Working data:
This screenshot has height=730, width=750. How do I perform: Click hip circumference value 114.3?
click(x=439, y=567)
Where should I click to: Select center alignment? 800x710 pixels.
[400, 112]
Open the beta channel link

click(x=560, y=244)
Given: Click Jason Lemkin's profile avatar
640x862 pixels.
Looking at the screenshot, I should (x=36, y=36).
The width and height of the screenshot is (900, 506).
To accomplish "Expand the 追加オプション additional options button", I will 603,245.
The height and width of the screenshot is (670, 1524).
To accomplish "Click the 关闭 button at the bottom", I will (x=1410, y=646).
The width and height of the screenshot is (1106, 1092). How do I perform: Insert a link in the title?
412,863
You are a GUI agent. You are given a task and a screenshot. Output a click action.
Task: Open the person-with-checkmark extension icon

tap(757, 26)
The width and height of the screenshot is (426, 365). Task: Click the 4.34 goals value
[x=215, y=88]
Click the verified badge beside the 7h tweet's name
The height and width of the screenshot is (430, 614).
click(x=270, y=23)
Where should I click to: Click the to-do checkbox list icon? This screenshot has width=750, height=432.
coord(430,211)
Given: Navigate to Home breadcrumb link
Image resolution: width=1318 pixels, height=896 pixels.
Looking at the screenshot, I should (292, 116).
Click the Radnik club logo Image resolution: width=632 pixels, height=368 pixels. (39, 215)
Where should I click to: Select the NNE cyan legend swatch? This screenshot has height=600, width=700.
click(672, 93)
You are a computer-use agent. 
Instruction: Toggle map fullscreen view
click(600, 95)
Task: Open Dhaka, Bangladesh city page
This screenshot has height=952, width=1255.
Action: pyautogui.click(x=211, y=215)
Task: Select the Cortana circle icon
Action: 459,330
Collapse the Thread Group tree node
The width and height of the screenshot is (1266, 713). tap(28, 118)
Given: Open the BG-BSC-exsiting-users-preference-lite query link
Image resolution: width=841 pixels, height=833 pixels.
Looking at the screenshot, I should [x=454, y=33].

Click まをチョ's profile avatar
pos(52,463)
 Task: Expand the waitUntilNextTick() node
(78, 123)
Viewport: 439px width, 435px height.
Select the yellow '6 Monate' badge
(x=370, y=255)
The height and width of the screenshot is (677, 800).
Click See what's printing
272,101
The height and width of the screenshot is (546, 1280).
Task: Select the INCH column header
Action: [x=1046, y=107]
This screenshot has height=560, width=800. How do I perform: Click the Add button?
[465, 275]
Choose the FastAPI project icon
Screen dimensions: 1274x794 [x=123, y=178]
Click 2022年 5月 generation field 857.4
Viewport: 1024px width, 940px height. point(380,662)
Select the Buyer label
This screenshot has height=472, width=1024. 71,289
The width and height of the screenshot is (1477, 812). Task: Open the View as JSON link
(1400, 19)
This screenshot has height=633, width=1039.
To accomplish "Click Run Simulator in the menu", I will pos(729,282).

Task requirements: Your output should be the lines from the one with "Select the yellow '6 Monate' badge" through the end of the records above, copied exactly.

Response to this exercise:
Select the yellow '6 Monate' badge
(x=370, y=255)
The height and width of the screenshot is (677, 800).
Click See what's printing
272,101
The height and width of the screenshot is (546, 1280).
Task: Select the INCH column header
Action: [x=1046, y=107]
This screenshot has height=560, width=800. How do I perform: Click the Add button?
[465, 275]
Choose the FastAPI project icon
Screen dimensions: 1274x794 [x=123, y=178]
Click 2022年 5月 generation field 857.4
Viewport: 1024px width, 940px height. point(380,662)
Select the Buyer label
This screenshot has height=472, width=1024. 71,289
The width and height of the screenshot is (1477, 812). Task: Open the View as JSON link
(1400, 19)
This screenshot has height=633, width=1039.
To accomplish "Click Run Simulator in the menu", I will pos(729,282).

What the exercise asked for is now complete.